Neil Irwin examined recent patterns in wage growth in an NYT Upshot piece. Irwin noted the extraordinarily low 0.6 percent pace of productivity growth in recent years (where are the robots?) and argued that wage growth has actually been relatively fast. He then examines why productivity growth might be so slow.

One explanation he left out is that low wages make it possible to hire workers at low productivity jobs. If an employer only has to pay a worker the $7.25 federal minimum wage, then it can be profitable to hire the worker at jobs that increase revenue for the employer by just over $7.25 an hour. This can mean hiring someone to work the midnight shift at a convenience store or to work as a greeter at Walmart.

If the employer had to instead pay a worker $10 or $12 an hour, then many very low productivity jobs would no longer exist.

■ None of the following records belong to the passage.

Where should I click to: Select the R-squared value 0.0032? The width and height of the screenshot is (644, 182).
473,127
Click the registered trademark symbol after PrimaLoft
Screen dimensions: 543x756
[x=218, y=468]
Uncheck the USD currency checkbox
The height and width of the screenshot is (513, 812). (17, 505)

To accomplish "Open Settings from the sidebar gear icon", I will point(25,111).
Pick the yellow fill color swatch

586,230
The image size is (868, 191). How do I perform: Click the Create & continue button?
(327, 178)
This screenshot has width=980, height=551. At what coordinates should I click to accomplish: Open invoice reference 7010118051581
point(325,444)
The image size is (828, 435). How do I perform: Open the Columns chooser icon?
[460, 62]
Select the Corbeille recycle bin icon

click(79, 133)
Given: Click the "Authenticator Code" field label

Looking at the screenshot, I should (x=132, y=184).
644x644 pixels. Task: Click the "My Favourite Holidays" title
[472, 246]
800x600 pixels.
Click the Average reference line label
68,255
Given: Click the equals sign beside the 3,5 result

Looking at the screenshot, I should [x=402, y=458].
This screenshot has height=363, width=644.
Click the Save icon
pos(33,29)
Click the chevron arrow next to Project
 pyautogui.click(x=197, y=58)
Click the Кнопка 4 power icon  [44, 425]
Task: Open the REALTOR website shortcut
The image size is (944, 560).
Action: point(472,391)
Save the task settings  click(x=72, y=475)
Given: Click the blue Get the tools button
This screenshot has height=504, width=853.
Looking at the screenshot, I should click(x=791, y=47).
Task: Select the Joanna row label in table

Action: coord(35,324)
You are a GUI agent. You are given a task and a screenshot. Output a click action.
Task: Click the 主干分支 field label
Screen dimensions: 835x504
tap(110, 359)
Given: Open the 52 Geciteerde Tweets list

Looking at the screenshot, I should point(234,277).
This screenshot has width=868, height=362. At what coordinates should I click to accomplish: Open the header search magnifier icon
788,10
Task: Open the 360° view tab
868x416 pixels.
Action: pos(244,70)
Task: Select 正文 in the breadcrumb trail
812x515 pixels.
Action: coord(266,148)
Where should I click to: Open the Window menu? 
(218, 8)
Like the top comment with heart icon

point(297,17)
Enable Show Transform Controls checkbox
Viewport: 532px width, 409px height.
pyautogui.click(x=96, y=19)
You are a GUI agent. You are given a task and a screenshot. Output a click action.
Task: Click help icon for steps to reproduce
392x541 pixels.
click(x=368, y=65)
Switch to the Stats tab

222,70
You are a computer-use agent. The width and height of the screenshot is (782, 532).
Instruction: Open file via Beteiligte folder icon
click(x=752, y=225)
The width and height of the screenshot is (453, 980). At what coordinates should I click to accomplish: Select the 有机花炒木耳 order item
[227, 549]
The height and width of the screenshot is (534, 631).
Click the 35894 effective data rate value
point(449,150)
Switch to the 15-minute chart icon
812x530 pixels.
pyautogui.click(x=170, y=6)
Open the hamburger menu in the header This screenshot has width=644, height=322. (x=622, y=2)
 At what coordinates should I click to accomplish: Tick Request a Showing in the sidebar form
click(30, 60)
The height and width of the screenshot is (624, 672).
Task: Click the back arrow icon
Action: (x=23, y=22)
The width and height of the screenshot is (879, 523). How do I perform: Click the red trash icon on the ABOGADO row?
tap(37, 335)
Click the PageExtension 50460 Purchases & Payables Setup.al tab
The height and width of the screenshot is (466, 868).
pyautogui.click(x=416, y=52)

This would raise the average level of productivity in the economy by eliminating the least productive jobs.

In this way, it is possible that the weakness of the labor market has been a factor in reducing productivity growth as workers have had no choice but to take low paying, low productivity jobs. If this is true, as the labor market tightens and wages start to grow more rapidly, we should see productivity increase more rapidly.